Basic cooking is a great way to de-stress, and preparing rice and beans is as basic as it gets. But what makes this humble dish a global staple, especially in the Americas and Africa, is its inherent nutritive value for its low cost. Just one cup of beans and rice provides 12 grams of complete protein, 10 grams of fiber and loads of essential vitamins and minerals, including B-6, vitamin E, phosphorus, calcium, magnesium and potassium.

Although the domestication of rice and beans happened thousands of years ago in China, Peru and Mexico, the pairing has been rooted in Latin and African cultures for centuries. Regional dishes developed over time, and in some cases came to represent the country from which they came.

For example, the flavorful arroz con gandules (rice and pigeon peas), characterized by sofrito (a paste made out of cilantro, onions, garlic, peppers and tomato) is part of Puerto Rico’s national cuisine, but red beans and rice is synonymous with Louisiana’s Creole cuisine. Whether you’re considering short, medium or long grain rice, or the commonly used pinto, black or kidney beans, the flavorings you choose can elevate rice and bean cookery to a gastronomic experience.

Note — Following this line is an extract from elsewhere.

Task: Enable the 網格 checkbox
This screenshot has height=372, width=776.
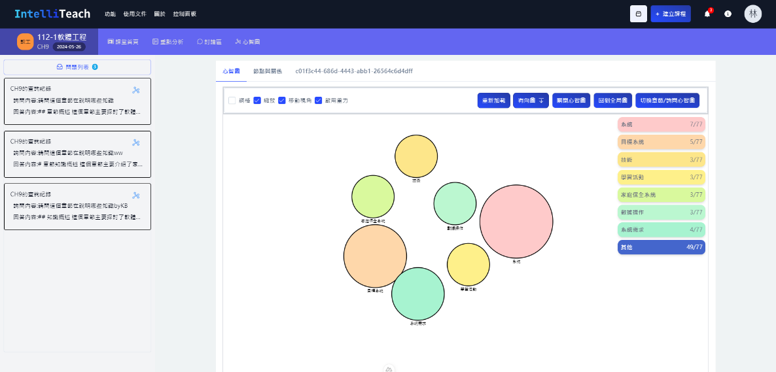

Rice and beans, when served together, contain all nine essential amino acids to form a complete source of protein. Both brown and white rice are low in the essential amino acid lysine, but high in the essential amino acid methionine. Beans are the opposite ― high in lysine but low in methionine, explained registered dietician nutritionist Jillian Kubala. Combining rice and beans allows you to get enough of each, as well as the remaining seven essential amino acids, forming a complete protein.

However, not all rice is the same. Whole grain rice, traditionally used in African and Latin American cuisine, contains important antioxidants, including essential B vitamins, calcium and iron, unlike white rice, which is stripped of many of whose nutrients through processing. In cooking rice and beans, long grain rice is preferable due to its light, dry texture. Short or medium grains, which have a tendency to clump together when cooked, are better suited for sushi and risotto-type dishes.